Sintora dejó el paquete en sus rodillas. Cogió el arma. Se la metió en la parte trasera del pantalón. Ansaura, el Gitano, seguía mirándolo, volvía a bizquear. No te vayas a dar un tiro en el culo, le dijo Montoya antes de que se bajara del camión. Cruzó la acera y entró en un portal oscuro y con olor a humedad. Se oían voces apagadas que venían de ¡os pisos de arriba. Un ruido de radio, y me pareció que entraba en el portal de mi casa y que olía el olor que cada noche me llenaba la boca y la ropa cuando volvía de trabajar y en el caracol de las escaleras iba escuchando cada noche las mismas voces y yo corría escaleras arriba, por ver si el mundo cambiaba.
Llamó Sintora a la puerta de la planta baja que le había indicado Montoya. No oyó nada, luego pasos, los pasos de Serena, y después su voz que preguntaba quién era. Soy Gustavo Sintora, del destacamento, vengo a traer un vestido para Serena Vergara, dijo él, con una entonación neutra, pensando más en Corrons que en Serena. Hubo un instante de silencio, luego el crujido de la cerradura.
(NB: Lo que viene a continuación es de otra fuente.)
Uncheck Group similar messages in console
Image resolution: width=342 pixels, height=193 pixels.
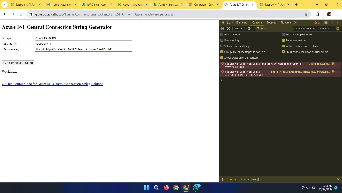tap(222, 52)
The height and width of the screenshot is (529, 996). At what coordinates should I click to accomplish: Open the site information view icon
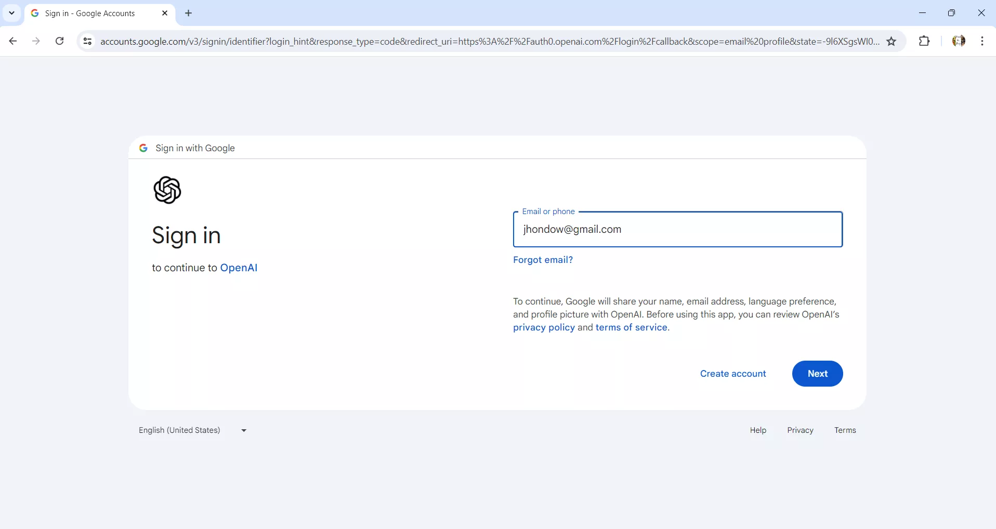tap(87, 42)
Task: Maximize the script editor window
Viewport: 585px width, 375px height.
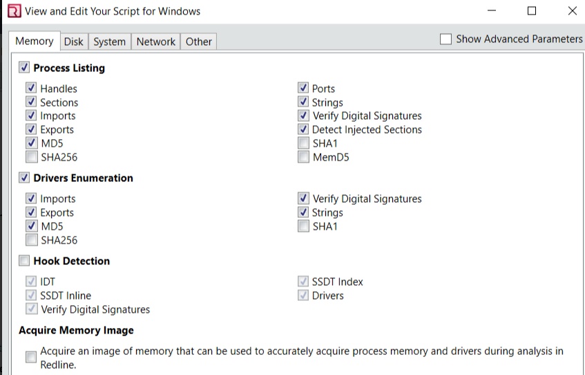Action: tap(532, 11)

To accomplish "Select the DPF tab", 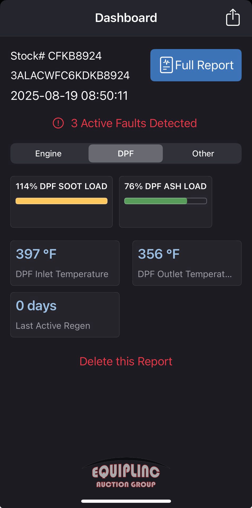I will [x=126, y=153].
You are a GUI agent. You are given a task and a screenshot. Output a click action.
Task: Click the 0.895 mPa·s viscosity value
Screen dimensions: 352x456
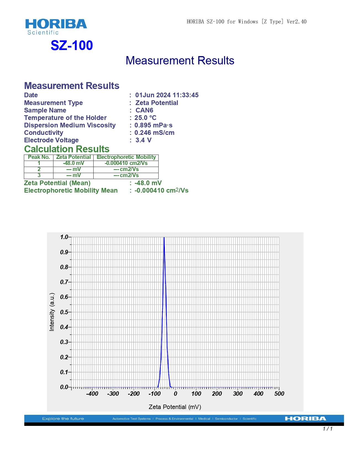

Y apareció Serena Vergara, unas arrugas en la frente y una mirada alrededor, antes de preguntarle a Sintora qué estaba haciendo él allí.
– Para traer un vestido de Salomé Quesada.
– ¿Qué estás haciendo tú aquí? -repitió Serena-. Eres. ¿Te has vuelto loco?
– El teniente me ha dado un vestido, dice que Salomé Quesada ya ha hablado contigo.
La miraba sin prestar atención a lo que decía, y era como si lo que yo decía lo dijese otra persona, con la boca le hablaba unas palabras y con los ojos otras que decían, Serena, soy yo, he venido a verte, soy yo.
– ¿Y no me lo podíais haber dado mañana, el vestido? Estás loco.
Yo sabía por su forma de hablarme que Corrons no estaba en la casa, pero no me movía de la entrada, sólo la miraba, y mi boca hablaba.
– Me han dicho que es urgente, que la cantante tiene prisa.
Serena Vergara cogió de un brazo a Sintora, tiró de él hacia el interior de la casa y cerró la puerta. El paquete con el vestido cayó al suelo, se agachó ella a recogerlo y sin decir nada se adentró en la casa. La seguí despacio por un pasillo de penumbra al final del que se veía una luz y unos muebles oscuros. Miraba las paredes, el sitio donde ella vivía, y al llegar a la habitación iluminada volví a ver a Serena apoyada en una mesa, de espaldas como la noche que la había visto a lo lejos en la nave de las bombillas y las máquinas, pero ahora se la veía débil y estremecía los hombros, la luz era pobre y en un rincón, sentada en una silla alta, había una niña que me miraba con los ojos claros y muy abiertos, y ya no supe dar ningún paso más.